=== TEXTE SOURCE ===
Rejet à nouveau du rapport d’activités de Mathurin Nago: Les raisons du vote abstention des 9 députés FCBE

Publié le par Vitalp

Si le rapport d’activités du Président Mathurin Nago a été rejeté une troisième fois jeudi dernier, c’est surtout à cause du vote abstention des 9 députés FCBE et non à cause du vote négatif de 39 députés de l’opposition. Car un vote positif de ces 9 députés, en plus des 33 autres aurait donné une majorité de 42 voix en faveur du rapport. Beaucoup de Béninois se demandent encore les raisons profondes qui ont pu justifier un tel acte de la part de ces 9 députés FCBE. Nous nous sommes rapprochés de certaines personnes de leur entourage immédiat pour en savoir davantage.

Le vote abstention des 9 députés du groupe parlementaire " FCBE Sursaut Patriotique " par rapport au rapport d’activité du Président de l’Assemblée nationale Mathurin Nago a une double explication :

- d’abord pour reprocher au Président Nago sa mauvaise gestion politique du parlement et lui rappeler qu’il dirige une institution de contre pouvoir indépendant du gouvernement

- et ensuite pour donner à nouveau des signaux forts au Président Boni Yayi de ce qu’un malaise vicie l’atmosphère au sein de la mouvance, où certains sont de plus en plus marginalisés, brimés.
=== INFORMATIONS FOURNIES ===
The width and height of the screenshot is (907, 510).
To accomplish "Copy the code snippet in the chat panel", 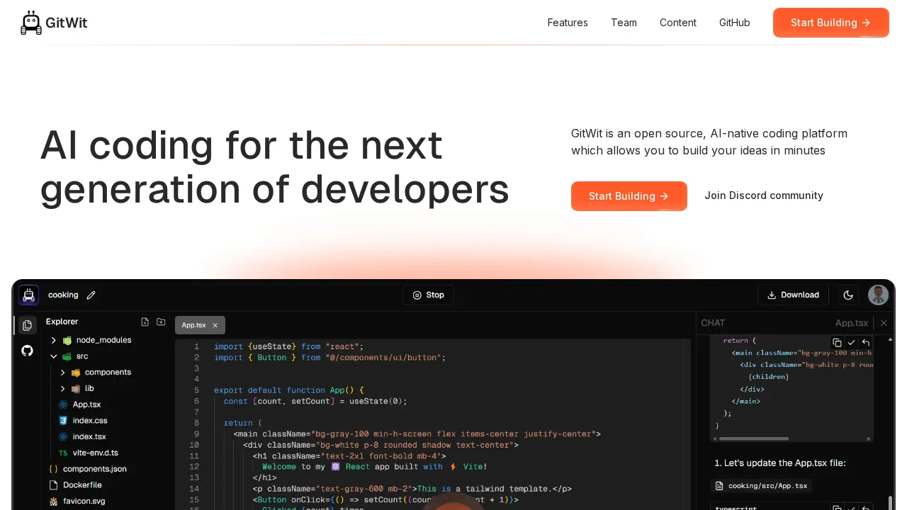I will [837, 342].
===
=== INFORMATIONS FOURNIES ===
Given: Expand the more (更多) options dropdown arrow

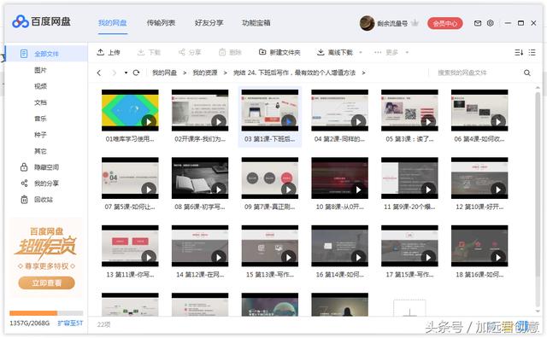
===
=== INFORMATIONS FOURNIES ===
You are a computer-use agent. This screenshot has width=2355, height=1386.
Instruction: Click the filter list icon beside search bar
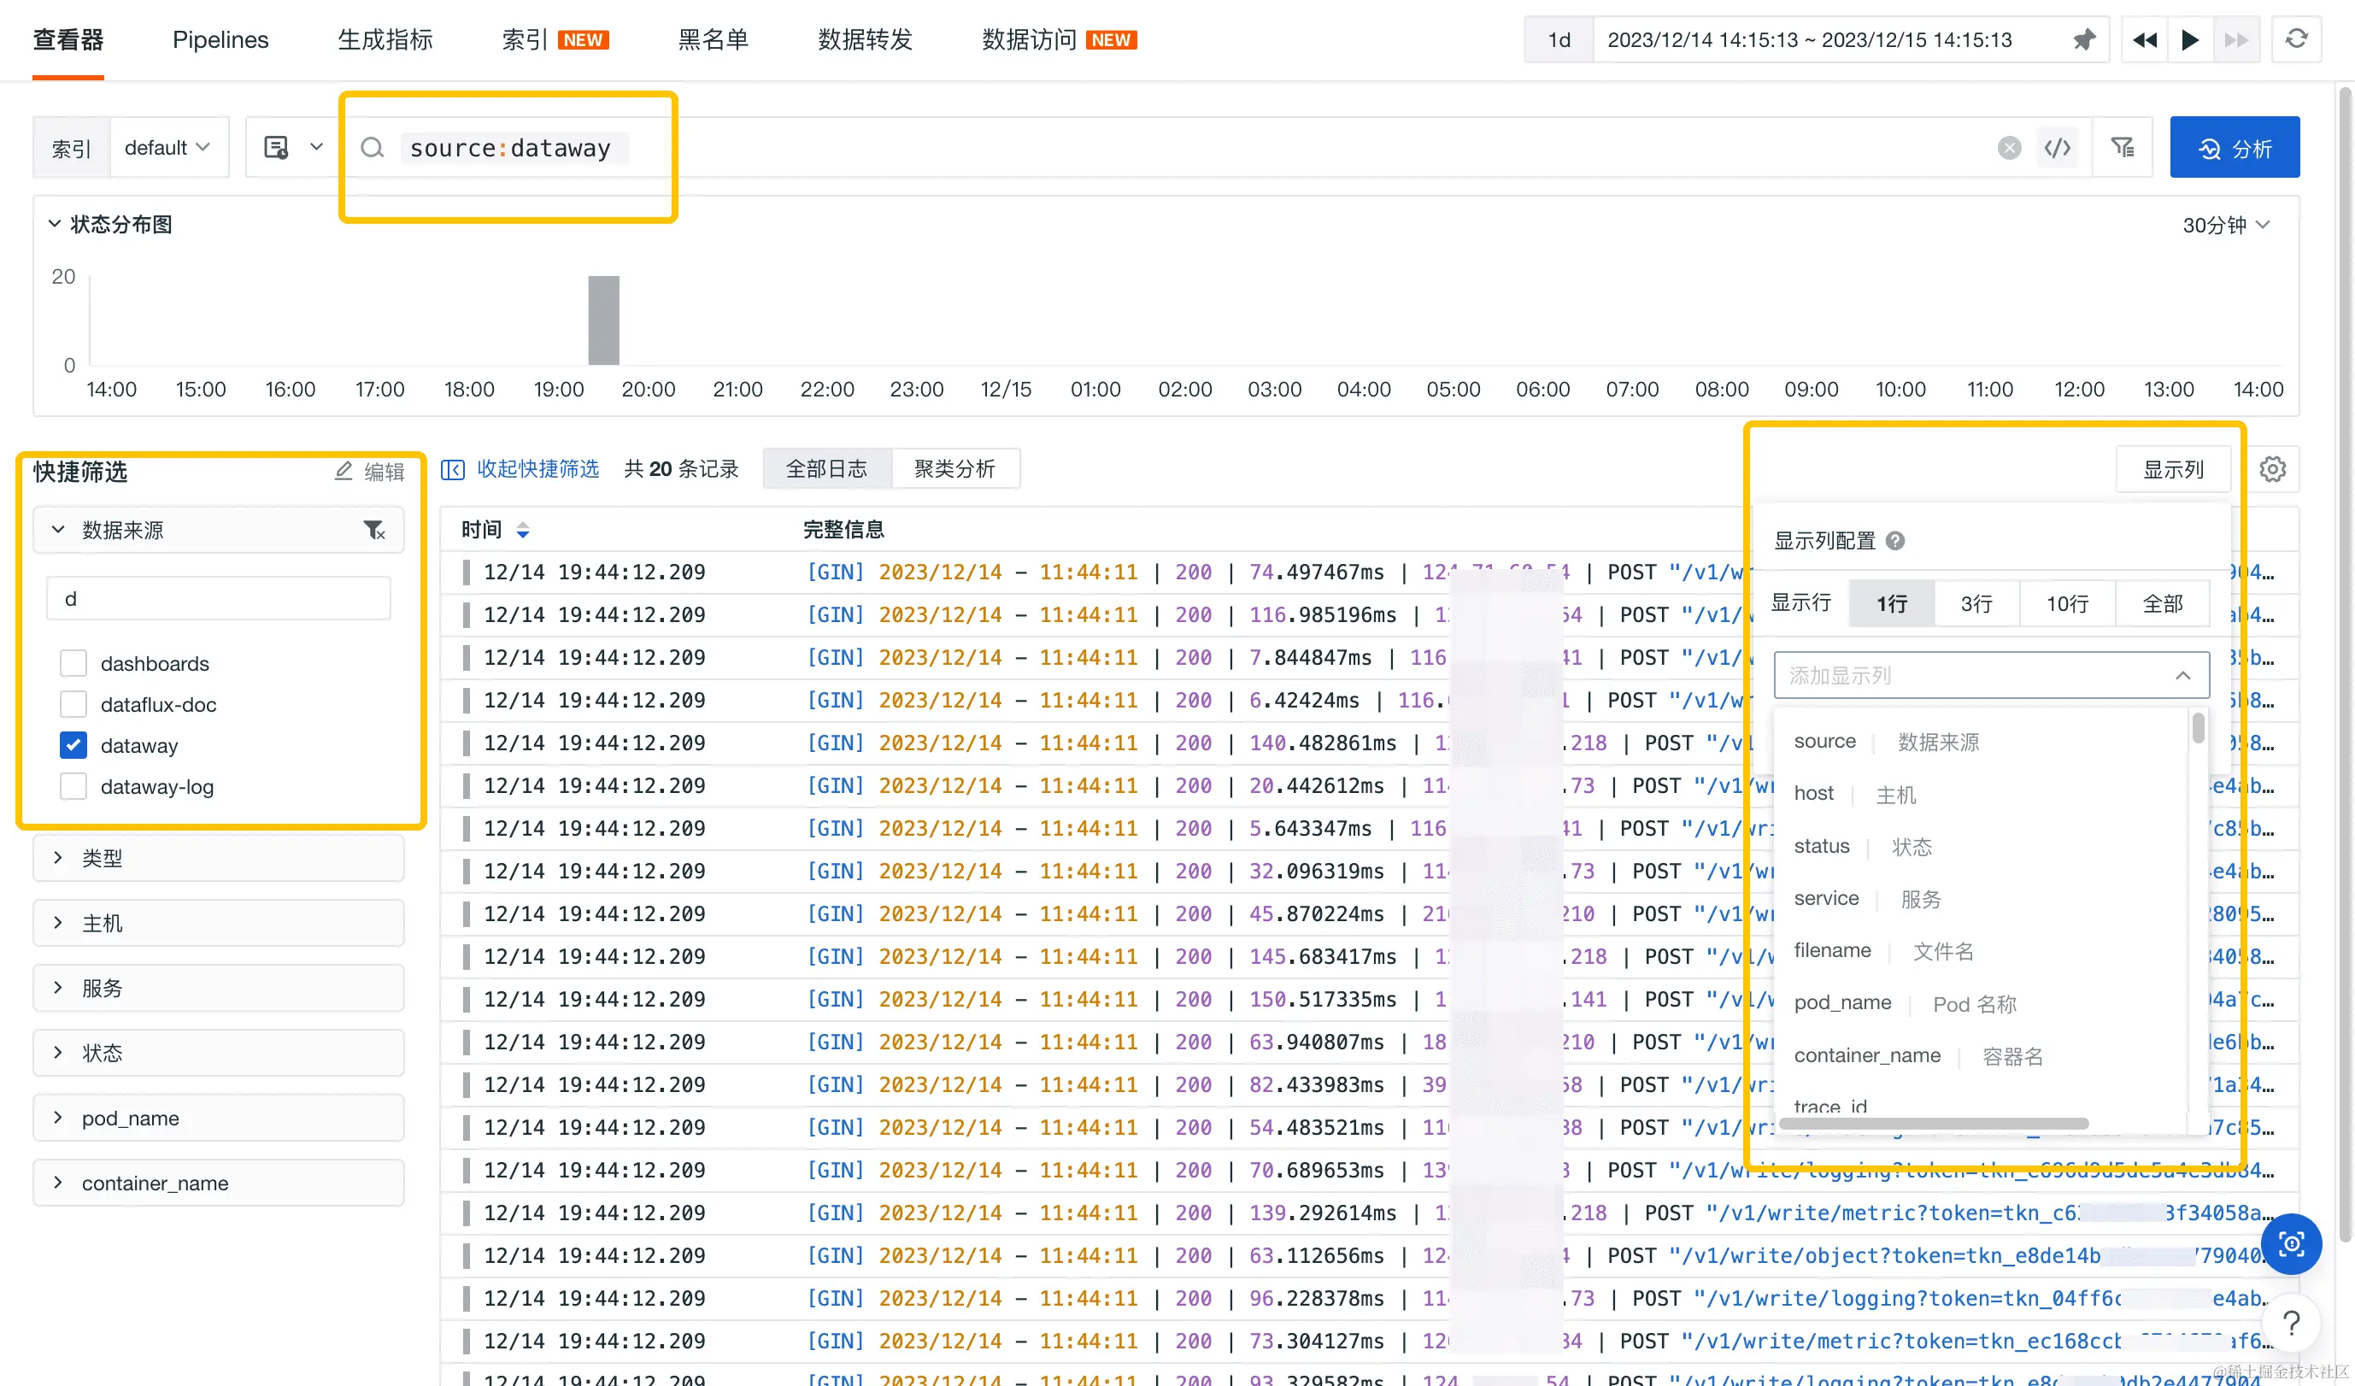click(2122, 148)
===
[ACTIONS À RÉALISER]
(1) Relevez, sans doublon, tous les nombres écrits en chiffres dans l'article sur le rejet du rapport de Mathurin Nago.
(2) Poursuivez l'article sur le rejet du rapport de Mathurin Nago à partir de sa dernière phrase.
Les entrées ci-dessus n'interviennent pas dans ce travail.

[RÉSULTATS ATTENDUS]
(1) 9, 39, 33, 42

(2)
Il n’est en effet plus un secret pour personne que les députés, dans leur majorité reprochent à leur Président de faire de leur institution une structure vassale du gouvernement, une caisse de résonance, une caisse d’enregistrement des desiderata du Chef de l’Etat plutôt qu’un véritable Parlement, institution de contre pouvoir. Il est reproché au Président Nago qui a été par le passé ministre d’avoir gardé comme une espèce de nostalgie du gouvernement, de sorte qu’il continue de se sentir encore dans la peau d’un ministre de Yayi, ce qui fait qu’il se comporte de manière à transformer le Parlement en un département ministériel supplémentaire, c’est-à-dire une institution aux ordres du Président de la République. Cela, les députés de l’opposition l’ont déjà dénoncé plusieurs fois, en privé et surtout publiquement. Jusque-là, certains députés de la mouvance qui pensent la même chose que leurs collègues opposants le disaient sous cape, en privé. Ils n’avaient jamais osé le dire en publique. Ils essayaient de gérer leurs frustrations, dans l’espoir que les choses s’amélioreraient au sein de leur famille politique. Mais les choses s’empirant au lieu de s’améliorer, ils ont décidé maintenant, non pas de parler (cela viendra peut-être), mais de réagir, publiquement et non plus seulement en privé. En somme, les 9 députés de la mouvance qui ont voté abstention sont d’accord avec leurs collègues de l’opposition pour dire qu’il faut que le Président Nago arrête de donner l’impression de recevoir des instructions du Palais de la Présidence de la République quant à la manière dont il doit gérer le Parlement, qu’il fasse un peu plus d’effort d’être le Président de tous les députés, le Président des représentants du peuple et non le Président des " députés vassaux et courtisans " du Chef de l’Etat. Là, c’est pour la première série de raisons du vote.

Sur un autre plan, la seconde série de raisons qui motivent ce vote abstention, c’est le fait que beaucoup de députés de la mouvance se sentent en insécurité pour leur vie et leur avenir politiques. Beaucoup sont mécontents. Ils sont en réalité plus de 9 à être mécontents au sein de la mouvance parlementaire. Seulement, ils sont 9 pour l’instant à avoir le courage de s’arrêter de se taire, à avoir le courage de dire non aux brimades, à avoir le courage d’exprimer tout haut ce que la grande majorité des députés FCBE pensent tout bas. Cela veut-il dire que d’autres collègues mouvanciers leur emboîteront le pas dans les jours à venir ? On attend de voir.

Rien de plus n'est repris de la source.